Here is an illustration of the lane index in observation and reward.

https://raw.githubusercontent.com/CityBrainChallenge/KDDCup2021-CityBrainChallenge/main/images/roadnet_lanes.png
info:
  • a dict

  • key is vehicle ID, values includes ‘distance’, ‘drivable’, ‘road’, ‘speed’ and ‘start_time’

  • {vehicle_id_1: vehicle_info_1, …, vehicle_id_m: vehicle_info_m}

  • env.set_info(1) to return a dictionary of vehicle information, otherwise, return an empty dictionary.

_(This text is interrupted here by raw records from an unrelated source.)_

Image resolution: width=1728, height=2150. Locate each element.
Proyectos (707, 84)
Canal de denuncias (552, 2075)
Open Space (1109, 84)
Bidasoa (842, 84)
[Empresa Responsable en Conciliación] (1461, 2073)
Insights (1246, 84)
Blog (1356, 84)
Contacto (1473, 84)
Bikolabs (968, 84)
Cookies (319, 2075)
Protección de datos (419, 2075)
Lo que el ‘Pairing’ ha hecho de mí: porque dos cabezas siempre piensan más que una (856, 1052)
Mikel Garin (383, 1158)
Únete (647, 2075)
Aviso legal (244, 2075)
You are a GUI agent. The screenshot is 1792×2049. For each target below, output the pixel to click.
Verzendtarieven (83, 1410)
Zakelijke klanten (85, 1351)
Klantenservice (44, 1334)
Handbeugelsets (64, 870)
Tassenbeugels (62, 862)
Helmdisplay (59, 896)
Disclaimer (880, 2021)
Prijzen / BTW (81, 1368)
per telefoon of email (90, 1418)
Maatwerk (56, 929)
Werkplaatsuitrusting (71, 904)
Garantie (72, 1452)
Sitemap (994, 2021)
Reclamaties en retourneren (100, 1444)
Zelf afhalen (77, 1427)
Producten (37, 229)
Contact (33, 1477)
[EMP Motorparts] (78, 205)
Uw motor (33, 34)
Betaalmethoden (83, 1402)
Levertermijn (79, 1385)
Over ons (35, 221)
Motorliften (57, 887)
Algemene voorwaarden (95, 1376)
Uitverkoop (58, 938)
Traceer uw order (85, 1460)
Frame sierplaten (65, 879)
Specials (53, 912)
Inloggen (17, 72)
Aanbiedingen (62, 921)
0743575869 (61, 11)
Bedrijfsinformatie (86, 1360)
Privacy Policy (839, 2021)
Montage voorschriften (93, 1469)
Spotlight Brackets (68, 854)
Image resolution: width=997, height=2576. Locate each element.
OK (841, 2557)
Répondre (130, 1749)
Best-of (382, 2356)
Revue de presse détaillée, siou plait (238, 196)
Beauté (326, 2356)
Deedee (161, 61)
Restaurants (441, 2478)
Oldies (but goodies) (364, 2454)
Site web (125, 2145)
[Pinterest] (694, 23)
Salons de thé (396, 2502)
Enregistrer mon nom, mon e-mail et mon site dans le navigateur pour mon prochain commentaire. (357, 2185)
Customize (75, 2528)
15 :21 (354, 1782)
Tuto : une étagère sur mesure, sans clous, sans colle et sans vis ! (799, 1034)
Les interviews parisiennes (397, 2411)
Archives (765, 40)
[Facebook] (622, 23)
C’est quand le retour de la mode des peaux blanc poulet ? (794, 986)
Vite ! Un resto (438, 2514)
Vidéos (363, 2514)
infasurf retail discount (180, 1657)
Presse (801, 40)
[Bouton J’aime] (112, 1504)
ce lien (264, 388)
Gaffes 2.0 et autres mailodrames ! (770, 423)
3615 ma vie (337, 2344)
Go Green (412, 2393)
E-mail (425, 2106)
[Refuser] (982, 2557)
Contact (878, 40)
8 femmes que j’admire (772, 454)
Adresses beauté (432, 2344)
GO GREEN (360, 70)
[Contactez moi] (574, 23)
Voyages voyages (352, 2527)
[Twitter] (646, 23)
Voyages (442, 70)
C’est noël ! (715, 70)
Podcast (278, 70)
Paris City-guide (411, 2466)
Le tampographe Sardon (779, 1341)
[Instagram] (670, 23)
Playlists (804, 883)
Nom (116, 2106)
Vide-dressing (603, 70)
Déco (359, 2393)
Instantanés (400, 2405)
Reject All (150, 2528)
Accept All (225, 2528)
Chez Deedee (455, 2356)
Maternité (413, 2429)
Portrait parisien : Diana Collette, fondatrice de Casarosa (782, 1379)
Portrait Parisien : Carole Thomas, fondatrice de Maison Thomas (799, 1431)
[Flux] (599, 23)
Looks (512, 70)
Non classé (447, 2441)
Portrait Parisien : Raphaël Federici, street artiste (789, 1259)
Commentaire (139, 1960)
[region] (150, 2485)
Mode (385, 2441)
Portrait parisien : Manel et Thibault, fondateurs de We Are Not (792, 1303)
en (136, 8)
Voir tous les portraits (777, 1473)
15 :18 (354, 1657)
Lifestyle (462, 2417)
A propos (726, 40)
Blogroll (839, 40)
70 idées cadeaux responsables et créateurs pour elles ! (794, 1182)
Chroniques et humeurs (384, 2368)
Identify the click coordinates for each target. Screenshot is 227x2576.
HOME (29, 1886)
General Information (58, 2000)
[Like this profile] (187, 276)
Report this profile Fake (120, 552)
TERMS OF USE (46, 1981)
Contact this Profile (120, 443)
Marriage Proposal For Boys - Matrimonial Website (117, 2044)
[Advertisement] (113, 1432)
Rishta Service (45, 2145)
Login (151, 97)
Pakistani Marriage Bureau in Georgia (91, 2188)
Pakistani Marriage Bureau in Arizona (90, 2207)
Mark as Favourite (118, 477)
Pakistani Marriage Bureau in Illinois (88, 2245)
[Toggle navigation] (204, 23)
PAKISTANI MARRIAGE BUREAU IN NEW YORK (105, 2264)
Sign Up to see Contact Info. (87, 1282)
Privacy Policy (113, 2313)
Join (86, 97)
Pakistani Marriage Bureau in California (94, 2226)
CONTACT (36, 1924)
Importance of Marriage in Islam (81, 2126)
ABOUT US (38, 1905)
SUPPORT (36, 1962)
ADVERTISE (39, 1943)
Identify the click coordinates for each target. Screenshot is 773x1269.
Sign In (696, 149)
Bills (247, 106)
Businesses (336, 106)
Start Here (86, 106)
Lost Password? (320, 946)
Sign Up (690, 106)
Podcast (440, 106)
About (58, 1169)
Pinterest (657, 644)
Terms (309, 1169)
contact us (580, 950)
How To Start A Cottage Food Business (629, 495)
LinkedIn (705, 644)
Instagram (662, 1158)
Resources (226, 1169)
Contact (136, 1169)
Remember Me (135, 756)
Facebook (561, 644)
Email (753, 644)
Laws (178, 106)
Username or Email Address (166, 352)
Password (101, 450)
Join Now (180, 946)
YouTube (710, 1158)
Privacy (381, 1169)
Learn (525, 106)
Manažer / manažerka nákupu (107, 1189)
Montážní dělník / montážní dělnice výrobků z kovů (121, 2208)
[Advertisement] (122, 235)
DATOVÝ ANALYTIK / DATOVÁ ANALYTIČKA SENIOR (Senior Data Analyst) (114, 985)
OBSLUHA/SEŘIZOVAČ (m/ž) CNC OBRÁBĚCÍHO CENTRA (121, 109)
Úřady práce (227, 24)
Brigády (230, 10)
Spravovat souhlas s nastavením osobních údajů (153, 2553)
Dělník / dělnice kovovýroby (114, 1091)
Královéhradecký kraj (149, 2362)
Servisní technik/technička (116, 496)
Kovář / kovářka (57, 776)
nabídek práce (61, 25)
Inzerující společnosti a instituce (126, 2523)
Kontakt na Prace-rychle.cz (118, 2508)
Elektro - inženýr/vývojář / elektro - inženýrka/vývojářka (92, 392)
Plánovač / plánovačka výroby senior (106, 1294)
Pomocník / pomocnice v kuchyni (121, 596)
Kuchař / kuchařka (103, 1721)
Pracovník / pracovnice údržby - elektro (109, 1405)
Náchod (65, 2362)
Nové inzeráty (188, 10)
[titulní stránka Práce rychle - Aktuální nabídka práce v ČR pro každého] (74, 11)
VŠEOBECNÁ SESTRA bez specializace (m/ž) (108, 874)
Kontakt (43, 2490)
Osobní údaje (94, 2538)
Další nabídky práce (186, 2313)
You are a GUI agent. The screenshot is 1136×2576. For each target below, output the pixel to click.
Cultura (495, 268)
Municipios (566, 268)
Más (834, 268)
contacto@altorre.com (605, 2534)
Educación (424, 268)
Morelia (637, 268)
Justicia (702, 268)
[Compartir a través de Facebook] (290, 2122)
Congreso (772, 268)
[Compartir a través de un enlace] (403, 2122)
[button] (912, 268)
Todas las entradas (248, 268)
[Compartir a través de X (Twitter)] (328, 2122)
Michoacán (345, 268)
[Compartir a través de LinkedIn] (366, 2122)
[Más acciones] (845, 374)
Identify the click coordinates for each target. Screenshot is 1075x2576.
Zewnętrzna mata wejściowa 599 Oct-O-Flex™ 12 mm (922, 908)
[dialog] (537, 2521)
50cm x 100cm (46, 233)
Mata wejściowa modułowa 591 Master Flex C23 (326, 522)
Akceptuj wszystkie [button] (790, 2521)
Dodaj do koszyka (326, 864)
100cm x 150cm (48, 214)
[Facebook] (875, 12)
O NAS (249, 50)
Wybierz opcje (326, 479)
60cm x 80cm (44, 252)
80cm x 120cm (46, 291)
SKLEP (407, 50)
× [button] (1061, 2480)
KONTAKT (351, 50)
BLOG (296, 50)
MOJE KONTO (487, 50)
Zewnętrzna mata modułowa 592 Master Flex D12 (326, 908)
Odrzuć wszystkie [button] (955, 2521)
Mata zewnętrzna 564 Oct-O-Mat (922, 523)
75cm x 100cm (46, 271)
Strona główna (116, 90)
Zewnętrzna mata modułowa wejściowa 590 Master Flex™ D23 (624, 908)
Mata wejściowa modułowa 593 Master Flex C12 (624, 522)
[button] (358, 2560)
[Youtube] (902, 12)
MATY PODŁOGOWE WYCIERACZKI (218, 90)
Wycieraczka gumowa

  • “route” and “t_ff” are removed from “vehicle_info” in final phase

0: # 0 is the vehicle ID
{
    "distance": [259.0], # The distance from this vehicle to the start point of current road.
    "drivable": [29301.0], # Current lane of this vehicle. Here 293 is the road segment ID, 01 indicates the middle lane (00 and 02 indicate inner and outer lanes respectively)
    "road": [293.0], # Current road of this vehicle.
    "speed": [0.0], # Current instantaneous speed of this vehicle.
    "start_time": [73.0], # Time of creation of this vehicle.
    },
...
}
dones:
  • a dict

  • {agent_id_1: bool_value_1, …, agent_id_n: bool_value_n}

  • Indicating whether the simulation of an agent is ended.

Simulation Reset

reset:
  • Reset the simulation

  • return a dict: observation

  • reset the engine

observation = env.reset()

Other interface

The following interfaces of simulation environment are also provided:

set_warning(flag):
  • env.set_warning(0): set flag as False to turn off the warning of invalid phases. The warning will be issued if a green phase to an inexistent lane.

set_log(flag):
  • env.set_log(0): set flag as False to turn off logs for a faster speed when training. Note that the score function will not work if the logging is turned off.

set_ui(flag):
  • env.set_ui(0): set flag as False to turn off visualization logs for a faster speed when training.

set_info(flag):
  • env.set_info(0): set flag as False to make info that returned from env.step to be None, which can make training faster.